START Data listing

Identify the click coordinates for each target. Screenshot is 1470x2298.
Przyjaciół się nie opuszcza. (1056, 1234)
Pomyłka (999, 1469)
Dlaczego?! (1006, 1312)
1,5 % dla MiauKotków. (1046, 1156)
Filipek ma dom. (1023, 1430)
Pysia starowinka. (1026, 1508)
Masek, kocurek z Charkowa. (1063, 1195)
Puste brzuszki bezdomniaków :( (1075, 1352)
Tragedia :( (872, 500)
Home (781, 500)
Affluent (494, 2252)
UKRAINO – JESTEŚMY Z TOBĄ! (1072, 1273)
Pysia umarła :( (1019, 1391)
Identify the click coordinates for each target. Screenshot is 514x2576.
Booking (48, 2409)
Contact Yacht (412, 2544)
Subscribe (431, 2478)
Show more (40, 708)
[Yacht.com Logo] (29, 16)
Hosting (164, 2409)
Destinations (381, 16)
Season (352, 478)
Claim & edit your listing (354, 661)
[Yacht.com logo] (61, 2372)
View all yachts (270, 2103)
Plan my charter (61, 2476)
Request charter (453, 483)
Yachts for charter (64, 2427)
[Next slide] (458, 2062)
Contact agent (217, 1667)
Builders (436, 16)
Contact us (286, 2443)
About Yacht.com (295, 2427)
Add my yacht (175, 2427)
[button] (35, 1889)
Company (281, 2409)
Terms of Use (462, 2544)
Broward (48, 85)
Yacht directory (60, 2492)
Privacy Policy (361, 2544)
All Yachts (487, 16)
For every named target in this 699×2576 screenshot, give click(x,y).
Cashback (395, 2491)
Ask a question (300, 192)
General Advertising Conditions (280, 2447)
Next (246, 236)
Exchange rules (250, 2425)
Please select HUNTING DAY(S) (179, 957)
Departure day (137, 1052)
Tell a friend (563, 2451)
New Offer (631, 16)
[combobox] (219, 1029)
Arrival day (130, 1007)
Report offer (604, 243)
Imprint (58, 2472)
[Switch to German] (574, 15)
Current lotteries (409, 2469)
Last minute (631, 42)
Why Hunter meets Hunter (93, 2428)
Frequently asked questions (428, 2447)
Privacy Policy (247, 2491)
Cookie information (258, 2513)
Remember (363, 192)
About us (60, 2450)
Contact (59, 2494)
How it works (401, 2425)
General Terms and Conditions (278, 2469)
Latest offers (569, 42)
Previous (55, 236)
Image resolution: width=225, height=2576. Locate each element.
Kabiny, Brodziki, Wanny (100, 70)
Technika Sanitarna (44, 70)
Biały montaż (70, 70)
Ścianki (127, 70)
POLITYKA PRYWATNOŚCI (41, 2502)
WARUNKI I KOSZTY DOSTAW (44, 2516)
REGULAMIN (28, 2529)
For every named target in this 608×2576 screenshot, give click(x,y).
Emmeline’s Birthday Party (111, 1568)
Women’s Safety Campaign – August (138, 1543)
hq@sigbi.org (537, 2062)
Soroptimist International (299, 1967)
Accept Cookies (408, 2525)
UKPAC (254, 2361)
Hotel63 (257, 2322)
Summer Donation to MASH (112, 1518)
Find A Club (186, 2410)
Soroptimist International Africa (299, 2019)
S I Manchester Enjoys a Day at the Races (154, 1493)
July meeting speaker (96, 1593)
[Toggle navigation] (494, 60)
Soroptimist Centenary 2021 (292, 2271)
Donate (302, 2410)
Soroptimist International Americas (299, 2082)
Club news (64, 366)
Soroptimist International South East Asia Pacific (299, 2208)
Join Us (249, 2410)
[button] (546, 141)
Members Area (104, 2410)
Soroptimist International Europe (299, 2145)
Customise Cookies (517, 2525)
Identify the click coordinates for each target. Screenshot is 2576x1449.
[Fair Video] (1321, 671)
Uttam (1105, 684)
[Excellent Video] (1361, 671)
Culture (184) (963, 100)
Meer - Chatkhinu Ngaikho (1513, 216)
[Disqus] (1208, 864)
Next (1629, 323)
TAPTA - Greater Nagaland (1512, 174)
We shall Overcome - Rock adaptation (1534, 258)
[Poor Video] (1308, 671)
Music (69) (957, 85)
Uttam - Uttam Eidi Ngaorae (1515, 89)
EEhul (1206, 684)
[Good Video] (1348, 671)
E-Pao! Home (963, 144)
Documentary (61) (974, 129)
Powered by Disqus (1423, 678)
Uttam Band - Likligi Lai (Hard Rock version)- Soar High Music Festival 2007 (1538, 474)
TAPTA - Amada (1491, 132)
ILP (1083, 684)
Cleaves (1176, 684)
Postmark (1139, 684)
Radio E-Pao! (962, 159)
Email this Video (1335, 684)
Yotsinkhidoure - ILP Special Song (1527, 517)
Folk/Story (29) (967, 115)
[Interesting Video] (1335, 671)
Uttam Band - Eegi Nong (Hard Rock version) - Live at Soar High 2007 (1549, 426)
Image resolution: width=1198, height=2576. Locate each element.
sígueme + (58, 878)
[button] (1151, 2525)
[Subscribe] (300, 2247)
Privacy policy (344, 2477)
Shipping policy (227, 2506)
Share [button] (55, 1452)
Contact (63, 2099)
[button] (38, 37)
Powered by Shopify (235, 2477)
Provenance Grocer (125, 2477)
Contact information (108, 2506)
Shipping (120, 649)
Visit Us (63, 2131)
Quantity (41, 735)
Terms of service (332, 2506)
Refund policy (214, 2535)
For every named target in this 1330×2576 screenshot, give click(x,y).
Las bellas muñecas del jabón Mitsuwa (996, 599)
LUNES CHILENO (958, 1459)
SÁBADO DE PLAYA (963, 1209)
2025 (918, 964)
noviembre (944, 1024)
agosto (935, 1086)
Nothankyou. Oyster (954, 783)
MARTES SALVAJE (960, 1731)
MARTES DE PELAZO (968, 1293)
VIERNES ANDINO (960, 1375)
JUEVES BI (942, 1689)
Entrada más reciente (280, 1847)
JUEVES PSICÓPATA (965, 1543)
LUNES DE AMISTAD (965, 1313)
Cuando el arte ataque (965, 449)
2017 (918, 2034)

END Data listing

§ **What you should do**
What are the exact lines from the beginning of the material through the line containing "Contact agent (217, 1667)"? Write out those lines alone.

§ **Written response**
Identify the click coordinates for each target. Screenshot is 1470x2298.
Przyjaciół się nie opuszcza. (1056, 1234)
Pomyłka (999, 1469)
Dlaczego?! (1006, 1312)
1,5 % dla MiauKotków. (1046, 1156)
Filipek ma dom. (1023, 1430)
Pysia starowinka. (1026, 1508)
Masek, kocurek z Charkowa. (1063, 1195)
Puste brzuszki bezdomniaków :( (1075, 1352)
Tragedia :( (872, 500)
Home (781, 500)
Affluent (494, 2252)
UKRAINO – JESTEŚMY Z TOBĄ! (1072, 1273)
Pysia umarła :( (1019, 1391)
Identify the click coordinates for each target. Screenshot is 514x2576.
Booking (48, 2409)
Contact Yacht (412, 2544)
Subscribe (431, 2478)
Show more (40, 708)
[Yacht.com Logo] (29, 16)
Hosting (164, 2409)
Destinations (381, 16)
Season (352, 478)
Claim & edit your listing (354, 661)
[Yacht.com logo] (61, 2372)
View all yachts (270, 2103)
Plan my charter (61, 2476)
Request charter (453, 483)
Yachts for charter (64, 2427)
[Next slide] (458, 2062)
Contact agent (217, 1667)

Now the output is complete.